Mein Licht: meine Gastmutter Mandy. Verheiratet. Mutter von drei Söhnen. Besitzerin von zwei Katzen und einem Hund. Äußerst gut drauf und liebenswert. Ehrlich. Ausgestattet mit guten Ratschlägen, den richtigen Worten und dem Talent diese zur richtigen Zeit zu sagen. Wenn ich mich zurück erinnere, dann denke ich viel an sie und ihre Weisheiten. Eine ganze Kühlschrankwand war mit Magneten tapeziert, voller Sprüche. Die Küche diente als Treffpunkt im Haus, führte in den Garten, ins Wohnzimmer oder in den Flur. Auf der Ablage sonnten sich die Katzen, heimlich, denn unter Mandys Augen durften sie das nicht.
Mandys und Andrews (mein Gastvater) Stärke war es Elisabeth, meine ebenfalls deutsche Gastschwester, und mich zu überfüttern.
Wenn es von unserer Seite hieß „Die Chips würden wir gern mal probieren“, dann kam Mandy meist mit drei Riesentüten nach Hause, sodass wir uns gesorgt haben, ob wir die jemals schaffen könnten. „Ach, sonst isst Andrew das, stimmt's Andrew?“ Und Andrew hatte immer von der Garage aus zustimmend gebrummt.
Mandy war nicht nur beim Essen so unkompliziert und locker, sie war es immer.
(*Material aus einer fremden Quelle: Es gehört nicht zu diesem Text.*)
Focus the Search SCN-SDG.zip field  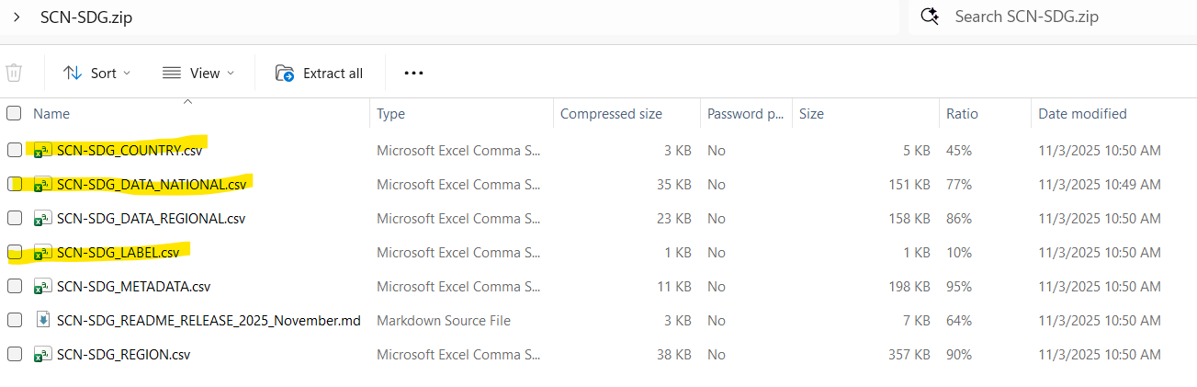1056,17
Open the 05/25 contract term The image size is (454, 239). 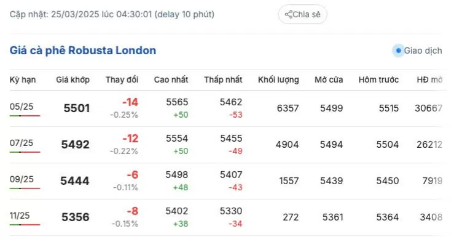22,107
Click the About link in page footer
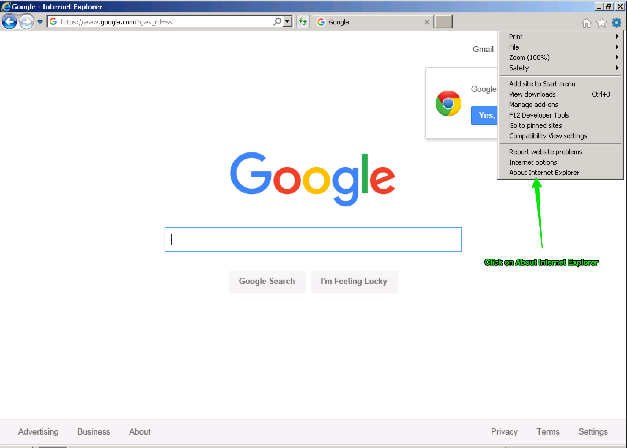 [x=139, y=431]
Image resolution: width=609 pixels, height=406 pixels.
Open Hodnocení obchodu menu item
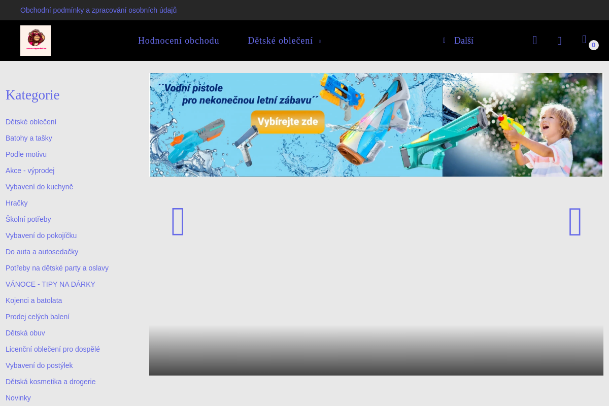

Wenn wir mal Probleme in der Schule hatten oder sonst irgendetwas war – es ließ sich immer lösen.
Einzig und allein ihr ein paar Brocken Deutsch beizubringen, ist uns nicht gelungen, aber wir waren ja auch in England, um Englisch zu lernen. Dennoch war sie offen dafür und generell ein offener Mensch. Neben uns zwei Austauschschülerinnen, ihrem jüngsten Sohn und zeitweise dessen Freundin, lebte noch Grant, der Untermieter im Haus - doch Unterschiede gab es keine. Ob man zur Familie gehörte oder nicht, sie behandelte uns alle gleich herzlich. Grant, erklärte uns Mandy eines Abends bei einer Tasse schwarzem Tee mit Milch, sei Teil der Familie geworden und wenn man die Beiden unten diskutieren hörte, dann war der Tonfall mütterlicher Fürsorge deutlich in Mandys Stimme zu hören. Fürsorge klingt in jeder Sprache gleich.
Ich denke, dass Mandy gerade durch ihre Gelassenheit den teilweise stressigen Tagesablauf entspannen konnte. Ihre herzliche Art uns Fremde in die Familie aufzunehmen, hat aufkommendes Heimweh gemindert und das Verlassen von England so schwer gemacht. Es ist aber ein gutes Gefühl, wenn man nur schwer wieder gehen kann. Es zeigt mir, dass mir die Menschen wirklich wichtig geworden sind. „Don't cry because it's over. Smile because it happened!“, hat mir Mandy zum Abschied gesagt. Ich bin dankbar, vor allem dir.
Danke, dass ich Teil deiner Familie sein durfte. Das bedeutet mir viel.